Once she had her wardrobe and enough shiny new luggage to hold it, she moved to a suite at the new Hotel Grandee, two lovely big rooms high in the tower above Park Avenue, and then the shopping spree went into its second phase. There appeared a tiny watch set in a bracelet of diamonds, costume jewelry that looked more real than real, and even a few old-fashioned bits to suggest background. There were the big velvet-topped boxes of French liqueur chocolates, the Napoleon brandy that she kept in an antique silver-filigree flask, fresh orchids sent daily to her rooms, and best of all the dozens of imported perfumes in bottles shaped like torsos and crowns and jewels and animals and everything in the world except bottles.

It would all of course have palled very swiftly on Harriet without an audience, without masculine eyes to appreciate, a masculine nose to sniff, masculine hands to touch. But that too had been added unto her. She had parlayed the tiny inheritance into everything in the world she had ever wanted, and that included a lover and a proposal. She had been glad rather than sorry that they had not been introduced in the ordinary way, because in almost all the romantic films she had seen, in the magazine stories too, the boy and girl had met unconventionally. In the classic Hollywood phrase, “They meet cute.”

It was all wonderful and inevitable. She had decided at once to call him “Gavin” because according to numerology that matched hers so beautifully. But names really didn’t matter. He was so utterly, so perfectly
right,
so suitable for a husband and lover in spite of the age difference, so masculine and dependable and real. Harriet saw the rest of her life as a rosy dream, wherein she floated hand in hand with Gavin, turning to let him kiss her now and then against a background of Sun Valley ski-tows or Meadow Brook polo.

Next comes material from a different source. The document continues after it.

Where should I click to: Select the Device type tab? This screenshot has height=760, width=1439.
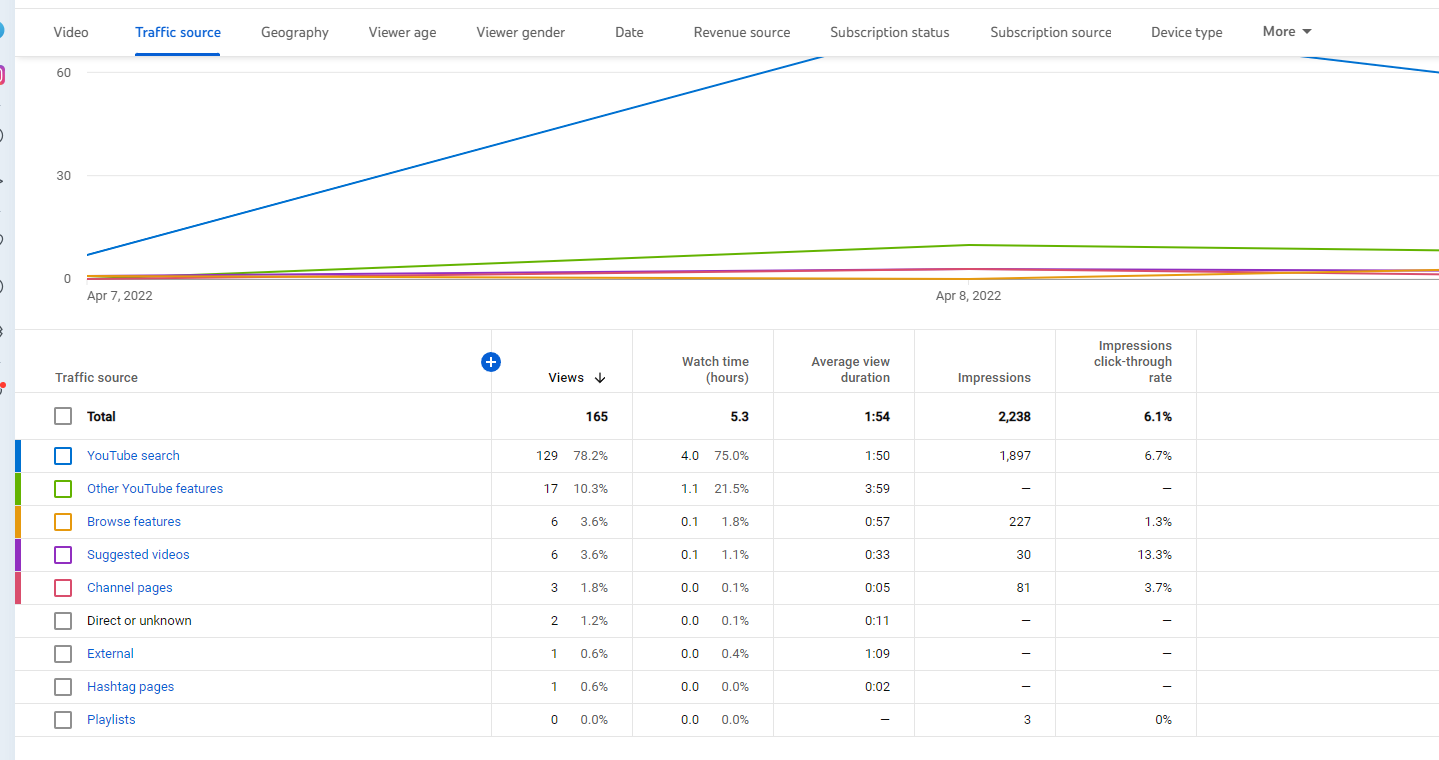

Only in the mornings did she ever have any pawky little doubts in the back of her mind—this morning particularly, because of the hang-over from the champagne. Something had impelled her to make that long-distance call, though she hated herself a little for doing it. And now—

Now she felt as might Sir Galahad if he had found the Holy Grail only brass after all, with
Made in Japan
stamped on the bottom.

He would pay for that, through the nose. He would suffer ten times over for every single moment that Harriet had spent this morning crying and wailing and bemoaning her fate. Because now she was herself again. A phrase came to her out of the past, from the days of her brief whirl at college when undergraduates still read Mencken and Cabell and Huneker out loud to each other. It was something about there being a strange magic in the woman who is mistress of herself, the moment, and the man.